Все эти дивные речи странников привлекли внимание стряпухи Жанны. С уст которой невольно срывались отрывистые восклицания - на старофранцузском и латинском.
- Интересная особа, - подмигнул в сторону стряпухи Никколо. – Я бы за ней поволочился, да только уж больно ловко она владеет мечом.
Тут Анна подошла к сотрапезникам с готовым завтраком. Зубами в одно мгновение сначала сняла румяный шмат с меча. Срезала с него кусочек - на пробу. Прожевала, подумала и подытожила:
- Высший сорт!
Затем Жанна ловко порубила баранину на куски и огласила:
- Извольте жрать, господа!
- Какая, однако, воинственная дама, - подивился Лев Николаевич. - Не сравнится с нашими смиренными барышнями.
- О, русские барышни, - мечтательно закатил глаза Никколо. – Такие невинные. Застенчивые. Просто пупсики!
- Но вы не меняйте тему, маэстро, - остановил его Толстой.
Друзья подняли чаши хмельного пива, закусили нежным барашком и совсем растрогались.
- Как же это мило – встретиться с сокамерником, - улыбался Никколо.

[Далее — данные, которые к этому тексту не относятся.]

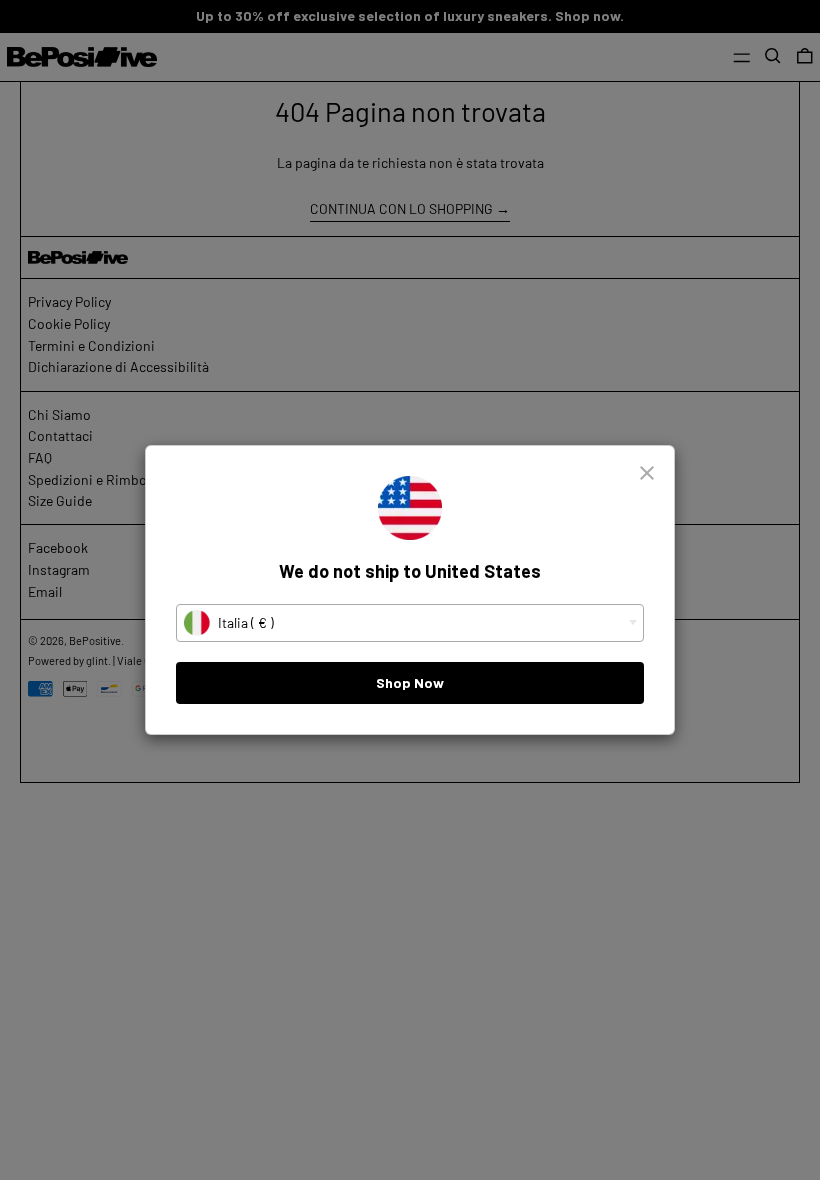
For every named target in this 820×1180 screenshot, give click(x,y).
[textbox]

- Не с сокамерником. А с товарищем по несчастью, - поправил Толстой. – Хотя по-итальянски эти понятия, кажется, очень близки. А теперь расскажите, не стесняйтесь. Как же вы отнеслись к тому, что вас объявили слугой дьявола? Возмущались? Или каялись? Удивительное дело! Как будто бы времена священной инквизиции давно ушли в небытие?
При словах «инквизиция» Жанна грозно ударила мечом о доспехи, напугав тем самым собеседников.

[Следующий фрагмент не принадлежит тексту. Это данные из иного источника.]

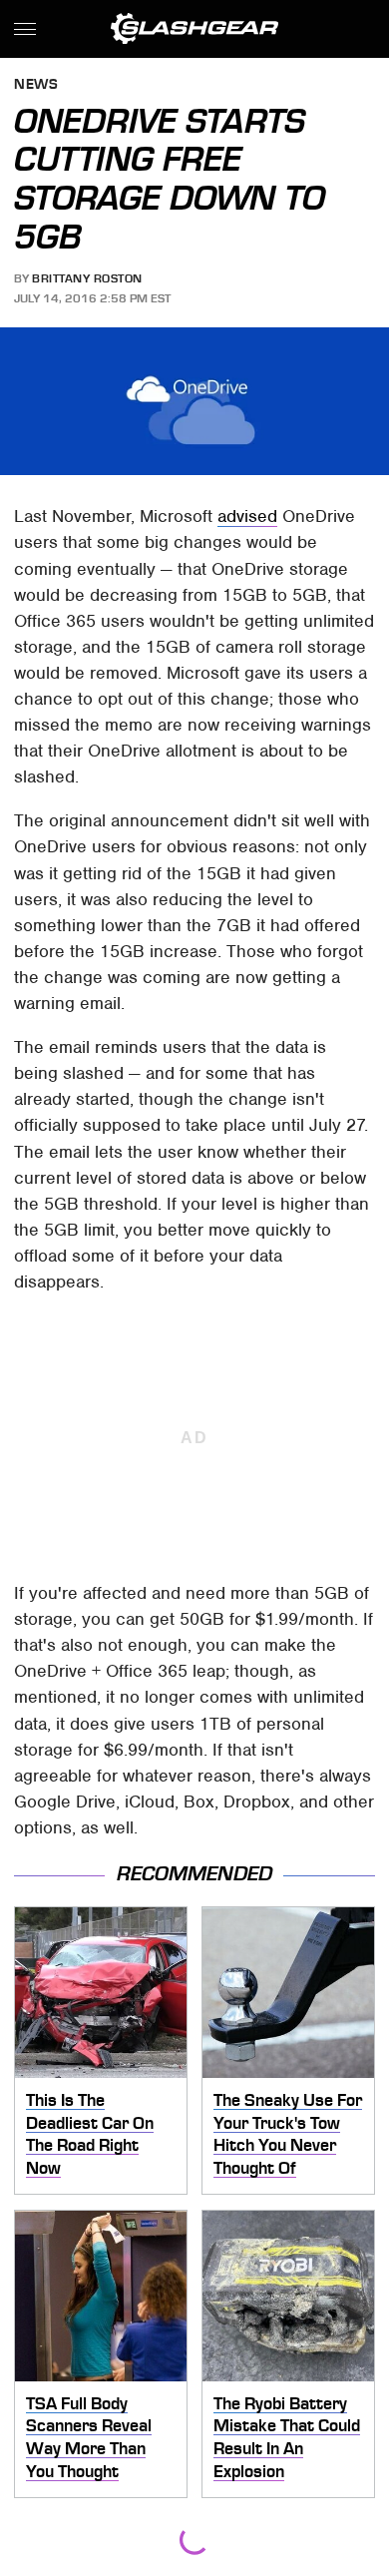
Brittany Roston (87, 278)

- Эта стряпуха, кажется, сумасшедшая, - шепнул Лев.
– Пора нам убираться, от греха подальше, - согласился Никколо. - Еще скрипку мне побьет.
- Да не бойтесь , - усмехнулся трактирщик. – Жанна комара не обидит. Тем более - таких славных господ как вы.
Товарищи немного успокоились, и Никколо продолжал:
- Да что и говорить. Инквизиция давно уже сдохла. Прости меня Господи! Но ее верные слуги всегда бдительно пасут паству. И свое не упустят. А то, что это никакого отношения к вере не имеет, это никто даже не обсуждает! Вот вас, по прошествии стольких лет, кажется, так и не восстановили в церкви?
- Нет, - нахмурился Лев, - хотя мой правнук просил за меня. Но отказали. Просто беспредел. Да и вас отлучили – на каком, спрашивается, основании?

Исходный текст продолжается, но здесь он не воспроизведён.